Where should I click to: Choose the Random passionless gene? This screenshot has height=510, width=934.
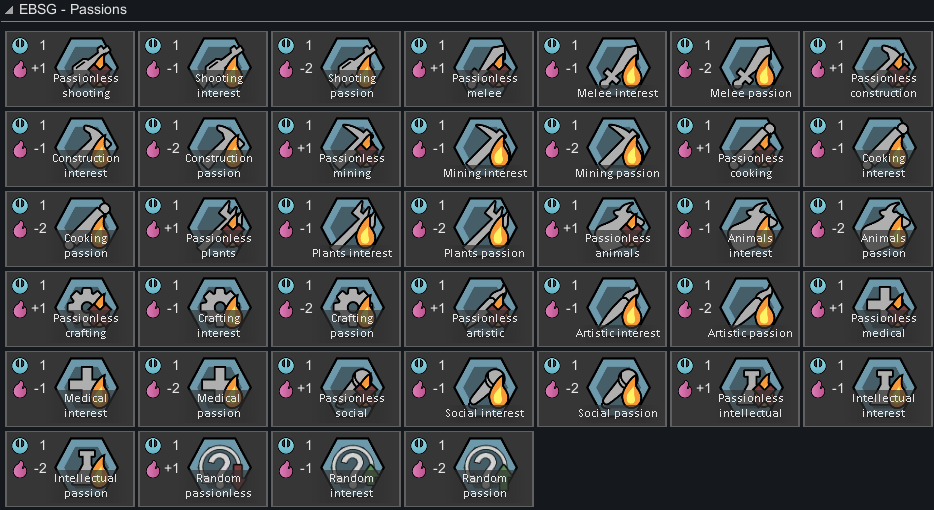(203, 469)
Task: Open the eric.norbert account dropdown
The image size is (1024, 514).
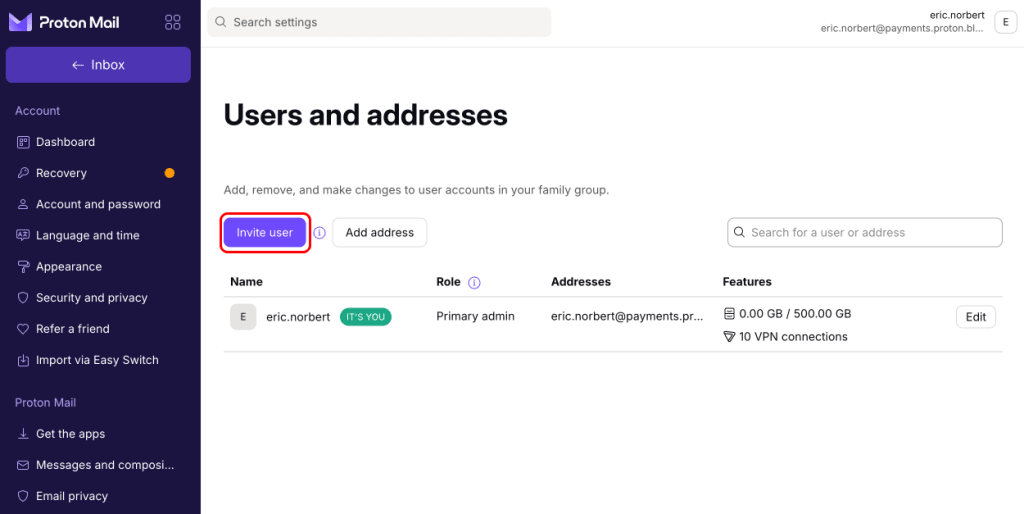Action: tap(1005, 23)
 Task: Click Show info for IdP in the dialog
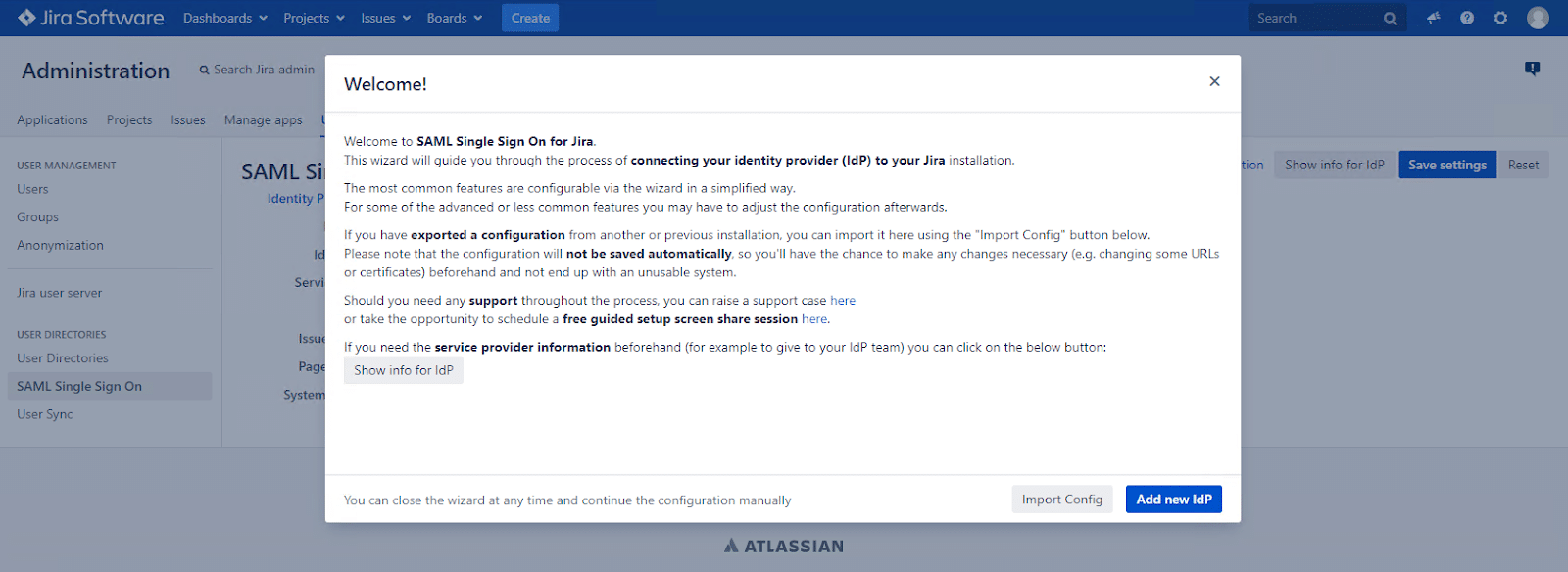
■ ■ ■ ■
Reproduce, word for word, the lines from the one containing "Task: Open the eric.norbert account dropdown" through the final line above. Leave every picture out.

Task: Open the eric.norbert account dropdown
The image size is (1024, 514).
Action: tap(1005, 23)
 Task: Click Show info for IdP in the dialog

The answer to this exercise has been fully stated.